Can you rewrite the data starting at the line that has "Click orange Black" and stopping after the line that has "pos(373,49)", keeping every line, requests included, but raising each coordinate in the answers by 131?
-- START Data --
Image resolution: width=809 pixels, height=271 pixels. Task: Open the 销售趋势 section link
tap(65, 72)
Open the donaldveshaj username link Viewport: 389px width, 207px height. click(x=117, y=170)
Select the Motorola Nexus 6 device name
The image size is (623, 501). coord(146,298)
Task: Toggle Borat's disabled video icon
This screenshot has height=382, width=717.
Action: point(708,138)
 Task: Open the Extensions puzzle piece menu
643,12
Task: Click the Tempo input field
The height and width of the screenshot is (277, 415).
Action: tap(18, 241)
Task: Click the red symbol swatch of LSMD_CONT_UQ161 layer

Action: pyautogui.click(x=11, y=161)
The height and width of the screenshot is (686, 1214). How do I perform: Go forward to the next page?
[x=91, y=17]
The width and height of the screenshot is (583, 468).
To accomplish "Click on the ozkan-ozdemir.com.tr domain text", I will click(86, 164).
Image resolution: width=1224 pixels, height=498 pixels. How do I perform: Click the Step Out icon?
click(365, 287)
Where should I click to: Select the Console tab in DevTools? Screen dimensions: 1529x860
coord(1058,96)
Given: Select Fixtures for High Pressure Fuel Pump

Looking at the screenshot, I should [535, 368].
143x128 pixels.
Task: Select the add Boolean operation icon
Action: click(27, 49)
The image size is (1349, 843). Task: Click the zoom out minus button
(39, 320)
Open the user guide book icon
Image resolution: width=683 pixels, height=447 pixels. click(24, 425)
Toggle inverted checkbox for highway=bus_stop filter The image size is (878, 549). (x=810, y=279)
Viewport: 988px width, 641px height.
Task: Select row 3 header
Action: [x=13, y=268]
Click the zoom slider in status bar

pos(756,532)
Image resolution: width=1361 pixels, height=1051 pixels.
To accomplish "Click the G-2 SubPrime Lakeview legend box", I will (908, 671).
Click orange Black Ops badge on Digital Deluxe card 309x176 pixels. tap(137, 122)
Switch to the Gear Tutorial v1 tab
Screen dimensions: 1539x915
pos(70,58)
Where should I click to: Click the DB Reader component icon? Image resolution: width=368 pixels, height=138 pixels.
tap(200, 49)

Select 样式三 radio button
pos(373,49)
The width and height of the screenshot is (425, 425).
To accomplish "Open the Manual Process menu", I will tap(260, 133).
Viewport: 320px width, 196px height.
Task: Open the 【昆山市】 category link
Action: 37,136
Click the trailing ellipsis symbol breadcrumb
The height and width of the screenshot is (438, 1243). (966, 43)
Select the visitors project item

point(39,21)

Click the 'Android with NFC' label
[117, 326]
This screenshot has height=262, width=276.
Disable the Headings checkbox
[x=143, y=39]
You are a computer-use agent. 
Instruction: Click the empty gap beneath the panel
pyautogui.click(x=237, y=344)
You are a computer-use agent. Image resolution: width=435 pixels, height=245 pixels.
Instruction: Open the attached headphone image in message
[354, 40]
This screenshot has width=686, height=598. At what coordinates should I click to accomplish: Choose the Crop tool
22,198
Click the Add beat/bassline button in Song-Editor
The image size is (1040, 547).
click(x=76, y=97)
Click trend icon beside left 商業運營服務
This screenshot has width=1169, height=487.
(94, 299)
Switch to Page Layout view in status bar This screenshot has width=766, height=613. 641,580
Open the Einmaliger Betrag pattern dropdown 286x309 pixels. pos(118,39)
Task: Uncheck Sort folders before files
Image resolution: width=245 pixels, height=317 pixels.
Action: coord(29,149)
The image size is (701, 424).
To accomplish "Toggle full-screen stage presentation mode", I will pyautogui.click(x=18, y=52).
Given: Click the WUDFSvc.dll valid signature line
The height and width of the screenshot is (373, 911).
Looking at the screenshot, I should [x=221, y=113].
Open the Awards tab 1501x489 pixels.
-- END Data --
Written solution →
Click orange Black Ops badge on Digital Deluxe card 309x176 pixels. tap(268, 253)
Switch to the Gear Tutorial v1 tab
Screen dimensions: 1539x915
pos(201,189)
Where should I click to: Click the DB Reader component icon? Image resolution: width=368 pixels, height=138 pixels.
tap(331, 180)

Select 样式三 radio button
pos(504,180)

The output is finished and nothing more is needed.